*** Opening of Task inputs ***

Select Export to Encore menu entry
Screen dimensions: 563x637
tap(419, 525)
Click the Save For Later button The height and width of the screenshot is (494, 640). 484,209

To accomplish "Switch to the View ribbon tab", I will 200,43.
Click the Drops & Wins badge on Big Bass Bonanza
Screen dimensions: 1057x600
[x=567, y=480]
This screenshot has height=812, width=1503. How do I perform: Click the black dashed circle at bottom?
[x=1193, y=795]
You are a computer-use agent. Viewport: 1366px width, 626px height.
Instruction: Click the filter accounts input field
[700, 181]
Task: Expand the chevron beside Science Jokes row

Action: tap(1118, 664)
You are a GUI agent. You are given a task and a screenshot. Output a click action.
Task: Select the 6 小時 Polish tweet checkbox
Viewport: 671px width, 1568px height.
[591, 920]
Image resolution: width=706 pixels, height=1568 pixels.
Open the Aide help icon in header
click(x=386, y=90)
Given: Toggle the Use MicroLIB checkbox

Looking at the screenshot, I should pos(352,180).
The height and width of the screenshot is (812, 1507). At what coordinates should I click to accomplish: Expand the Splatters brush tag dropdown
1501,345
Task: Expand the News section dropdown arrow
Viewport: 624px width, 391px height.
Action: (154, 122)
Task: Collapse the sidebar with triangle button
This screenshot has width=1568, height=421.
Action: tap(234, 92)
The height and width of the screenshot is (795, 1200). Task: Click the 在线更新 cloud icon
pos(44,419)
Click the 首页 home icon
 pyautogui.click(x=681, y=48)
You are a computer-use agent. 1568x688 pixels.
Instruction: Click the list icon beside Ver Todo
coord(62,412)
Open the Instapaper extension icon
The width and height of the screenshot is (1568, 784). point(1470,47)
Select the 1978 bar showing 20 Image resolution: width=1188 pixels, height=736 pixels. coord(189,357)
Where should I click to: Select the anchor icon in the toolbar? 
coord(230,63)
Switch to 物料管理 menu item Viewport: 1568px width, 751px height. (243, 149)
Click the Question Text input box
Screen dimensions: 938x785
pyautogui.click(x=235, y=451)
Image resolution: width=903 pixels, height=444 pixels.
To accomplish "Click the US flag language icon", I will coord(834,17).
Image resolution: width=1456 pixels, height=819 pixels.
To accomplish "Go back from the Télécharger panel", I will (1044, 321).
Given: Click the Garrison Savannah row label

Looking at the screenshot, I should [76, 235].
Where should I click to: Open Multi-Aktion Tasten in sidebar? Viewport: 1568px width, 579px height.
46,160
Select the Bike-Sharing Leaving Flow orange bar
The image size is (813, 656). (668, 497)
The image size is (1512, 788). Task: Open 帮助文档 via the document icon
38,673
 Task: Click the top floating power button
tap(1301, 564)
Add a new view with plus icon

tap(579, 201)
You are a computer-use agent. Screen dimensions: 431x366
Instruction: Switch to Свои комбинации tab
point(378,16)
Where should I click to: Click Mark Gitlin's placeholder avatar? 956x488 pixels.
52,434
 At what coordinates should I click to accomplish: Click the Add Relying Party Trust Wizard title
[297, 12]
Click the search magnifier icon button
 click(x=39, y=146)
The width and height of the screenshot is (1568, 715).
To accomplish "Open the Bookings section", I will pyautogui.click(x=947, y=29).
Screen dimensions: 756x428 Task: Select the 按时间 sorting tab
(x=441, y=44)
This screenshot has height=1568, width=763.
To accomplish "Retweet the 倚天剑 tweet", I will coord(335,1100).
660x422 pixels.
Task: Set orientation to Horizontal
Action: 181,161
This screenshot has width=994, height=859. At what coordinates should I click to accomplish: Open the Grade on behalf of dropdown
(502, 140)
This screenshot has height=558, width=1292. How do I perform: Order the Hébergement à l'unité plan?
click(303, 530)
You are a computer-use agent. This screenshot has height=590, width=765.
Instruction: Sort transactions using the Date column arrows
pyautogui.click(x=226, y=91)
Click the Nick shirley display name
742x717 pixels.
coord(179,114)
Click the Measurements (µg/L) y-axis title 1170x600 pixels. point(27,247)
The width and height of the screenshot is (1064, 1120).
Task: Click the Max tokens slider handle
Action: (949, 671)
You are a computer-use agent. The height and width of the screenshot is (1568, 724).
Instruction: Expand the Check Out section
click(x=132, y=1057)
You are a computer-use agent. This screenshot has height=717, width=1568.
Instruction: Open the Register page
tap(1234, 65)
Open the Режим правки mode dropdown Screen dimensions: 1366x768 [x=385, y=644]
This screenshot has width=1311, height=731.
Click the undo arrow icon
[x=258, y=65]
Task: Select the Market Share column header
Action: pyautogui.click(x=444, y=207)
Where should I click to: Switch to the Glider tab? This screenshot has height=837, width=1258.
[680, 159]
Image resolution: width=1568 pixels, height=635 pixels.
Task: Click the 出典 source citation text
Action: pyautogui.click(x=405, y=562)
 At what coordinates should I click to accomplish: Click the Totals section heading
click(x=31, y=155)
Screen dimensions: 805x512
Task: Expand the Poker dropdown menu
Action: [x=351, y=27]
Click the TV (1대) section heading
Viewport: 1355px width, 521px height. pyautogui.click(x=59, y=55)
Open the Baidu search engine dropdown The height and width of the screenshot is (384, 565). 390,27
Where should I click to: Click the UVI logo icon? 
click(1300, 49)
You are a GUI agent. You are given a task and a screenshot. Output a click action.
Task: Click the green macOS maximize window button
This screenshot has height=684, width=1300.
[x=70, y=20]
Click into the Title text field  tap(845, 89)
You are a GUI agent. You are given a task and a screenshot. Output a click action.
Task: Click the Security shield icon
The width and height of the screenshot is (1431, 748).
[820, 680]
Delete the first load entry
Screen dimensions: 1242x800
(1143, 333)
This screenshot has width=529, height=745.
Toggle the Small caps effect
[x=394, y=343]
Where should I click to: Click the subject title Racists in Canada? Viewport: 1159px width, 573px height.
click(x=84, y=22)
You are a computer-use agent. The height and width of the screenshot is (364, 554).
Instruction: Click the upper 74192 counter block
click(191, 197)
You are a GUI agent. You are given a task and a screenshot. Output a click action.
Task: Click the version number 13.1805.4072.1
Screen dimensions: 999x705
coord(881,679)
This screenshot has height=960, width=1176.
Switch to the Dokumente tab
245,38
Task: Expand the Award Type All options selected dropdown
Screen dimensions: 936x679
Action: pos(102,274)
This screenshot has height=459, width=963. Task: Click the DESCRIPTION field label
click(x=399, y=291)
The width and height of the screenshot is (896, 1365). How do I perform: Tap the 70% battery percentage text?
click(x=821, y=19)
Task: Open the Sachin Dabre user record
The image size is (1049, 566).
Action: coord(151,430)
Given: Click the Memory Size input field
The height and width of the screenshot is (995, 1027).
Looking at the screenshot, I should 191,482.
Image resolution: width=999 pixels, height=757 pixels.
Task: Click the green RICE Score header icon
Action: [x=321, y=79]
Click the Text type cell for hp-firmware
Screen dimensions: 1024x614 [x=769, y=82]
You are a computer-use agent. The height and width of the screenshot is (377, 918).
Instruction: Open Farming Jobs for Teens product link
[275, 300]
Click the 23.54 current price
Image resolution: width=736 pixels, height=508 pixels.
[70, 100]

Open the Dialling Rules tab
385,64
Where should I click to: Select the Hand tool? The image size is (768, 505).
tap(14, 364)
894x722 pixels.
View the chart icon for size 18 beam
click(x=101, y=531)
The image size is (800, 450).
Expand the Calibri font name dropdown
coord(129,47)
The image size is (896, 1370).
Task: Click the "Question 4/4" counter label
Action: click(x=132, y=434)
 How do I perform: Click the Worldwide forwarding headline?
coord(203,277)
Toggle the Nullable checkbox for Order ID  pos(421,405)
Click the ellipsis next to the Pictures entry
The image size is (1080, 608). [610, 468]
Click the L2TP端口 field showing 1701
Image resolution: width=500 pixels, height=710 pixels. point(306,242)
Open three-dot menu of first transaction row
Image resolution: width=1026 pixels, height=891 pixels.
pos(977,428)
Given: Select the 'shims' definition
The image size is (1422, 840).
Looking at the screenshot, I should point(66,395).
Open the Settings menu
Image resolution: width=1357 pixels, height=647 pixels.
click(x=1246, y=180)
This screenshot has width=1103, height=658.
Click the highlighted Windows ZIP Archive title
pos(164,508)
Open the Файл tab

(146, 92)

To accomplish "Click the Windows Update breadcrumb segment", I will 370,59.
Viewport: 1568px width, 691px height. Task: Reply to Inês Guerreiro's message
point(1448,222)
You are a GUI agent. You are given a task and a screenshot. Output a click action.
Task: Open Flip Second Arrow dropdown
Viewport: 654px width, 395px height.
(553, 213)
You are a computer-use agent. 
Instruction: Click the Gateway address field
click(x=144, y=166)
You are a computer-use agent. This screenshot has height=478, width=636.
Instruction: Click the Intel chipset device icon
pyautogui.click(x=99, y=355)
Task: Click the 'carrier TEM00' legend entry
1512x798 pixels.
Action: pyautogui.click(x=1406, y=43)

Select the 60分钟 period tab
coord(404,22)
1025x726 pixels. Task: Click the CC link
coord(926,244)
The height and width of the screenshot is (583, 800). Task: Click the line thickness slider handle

*** Close of Task inputs ***

Exercise objective
Only the lines from the beginning of the data above through the line containing "Task: Collapse the" should be repeated, exactly as they appear.

Task response
Select Export to Encore menu entry
Screen dimensions: 563x637
tap(419, 525)
Click the Save For Later button The height and width of the screenshot is (494, 640). 484,209

To accomplish "Switch to the View ribbon tab", I will 200,43.
Click the Drops & Wins badge on Big Bass Bonanza
Screen dimensions: 1057x600
[x=567, y=480]
This screenshot has height=812, width=1503. How do I perform: Click the black dashed circle at bottom?
[x=1193, y=795]
You are a computer-use agent. Viewport: 1366px width, 626px height.
Instruction: Click the filter accounts input field
[700, 181]
Task: Expand the chevron beside Science Jokes row

Action: tap(1118, 664)
You are a GUI agent. You are given a task and a screenshot. Output a click action.
Task: Select the 6 小時 Polish tweet checkbox
Viewport: 671px width, 1568px height.
[591, 920]
Image resolution: width=706 pixels, height=1568 pixels.
Open the Aide help icon in header
click(x=386, y=90)
Given: Toggle the Use MicroLIB checkbox

Looking at the screenshot, I should pos(352,180).
The height and width of the screenshot is (812, 1507). At what coordinates should I click to accomplish: Expand the Splatters brush tag dropdown
1501,345
Task: Expand the News section dropdown arrow
Viewport: 624px width, 391px height.
Action: (154, 122)
Task: Collapse the sidebar with triangle button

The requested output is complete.